Business income (loss of rents) coverage replaces the rental revenue you lose when a covered property loss — fire, storm, or other peril — makes units unrentable while you rebuild. It also pays the extra expenses of getting back to operation.

Business Income & Loss of Rents for Self-Storage

When a fire or windstorm damages a building, the repair bill is only half the loss. The other half is the rental income you can't collect while those units sit empty and under construction — income that still has to cover your mortgage, taxes, payroll, and operating costs. Business income (loss of rents) coverage replaces that lost revenue during the restoration period.

For a self-storage operator, this coverage is the difference between weathering a major loss and defaulting on the facility. It pays based on the rents you would have earned, typically for the time it reasonably takes to repair and re-rent the affected units, subject to your policy's restoration period and any waiting period.

Extra Expense — Getting Back Online Faster

Paired with business income, extra expense coverage pays the added costs of minimizing downtime — temporary fencing and security, expedited repairs, a temporary office, or relocating tenants within the facility. Together they keep a covered property loss from snowballing into a cash-flow crisis. We size the limit to your monthly rent roll and realistic rebuild timelines.

What's Covered

Lost rental income (loss of rents)
Continuing expenses & debt service
Extra expense to resume operations
Restoration-period coverage
Civil authority access loss
Limits matched to your rent roll

Frequently Asked Questions

How much business income coverage should a storage facility carry?
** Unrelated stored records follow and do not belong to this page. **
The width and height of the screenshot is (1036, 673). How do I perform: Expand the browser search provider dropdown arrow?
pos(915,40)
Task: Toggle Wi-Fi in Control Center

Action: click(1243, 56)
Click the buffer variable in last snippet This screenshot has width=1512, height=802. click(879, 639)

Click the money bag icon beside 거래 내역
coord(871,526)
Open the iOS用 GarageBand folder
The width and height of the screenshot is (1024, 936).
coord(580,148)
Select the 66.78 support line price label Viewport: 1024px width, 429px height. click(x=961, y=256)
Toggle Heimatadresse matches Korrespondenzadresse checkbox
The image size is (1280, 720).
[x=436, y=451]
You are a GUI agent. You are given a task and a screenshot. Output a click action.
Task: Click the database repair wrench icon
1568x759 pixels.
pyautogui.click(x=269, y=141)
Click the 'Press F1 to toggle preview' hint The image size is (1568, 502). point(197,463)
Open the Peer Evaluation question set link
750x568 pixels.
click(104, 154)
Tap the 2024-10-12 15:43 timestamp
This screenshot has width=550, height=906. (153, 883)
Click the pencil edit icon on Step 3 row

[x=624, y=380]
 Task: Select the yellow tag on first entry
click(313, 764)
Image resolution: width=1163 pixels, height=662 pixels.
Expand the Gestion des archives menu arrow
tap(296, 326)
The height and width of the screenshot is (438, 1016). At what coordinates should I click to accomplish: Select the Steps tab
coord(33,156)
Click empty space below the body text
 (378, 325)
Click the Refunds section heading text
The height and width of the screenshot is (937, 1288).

Enough to replace your gross rental income for the full time it would take to rebuild and re-rent after a major loss — often 12 months or more for a large facility. We base the limit on your actual rent roll and a realistic restoration timeline.

Does business income cover a slow rental month or a recession?

No. Business income responds only to income lost because of a covered physical loss (like a fire or storm) that makes units unusable. It does not cover ordinary vacancy, market downturns, or simply renting at a slower pace.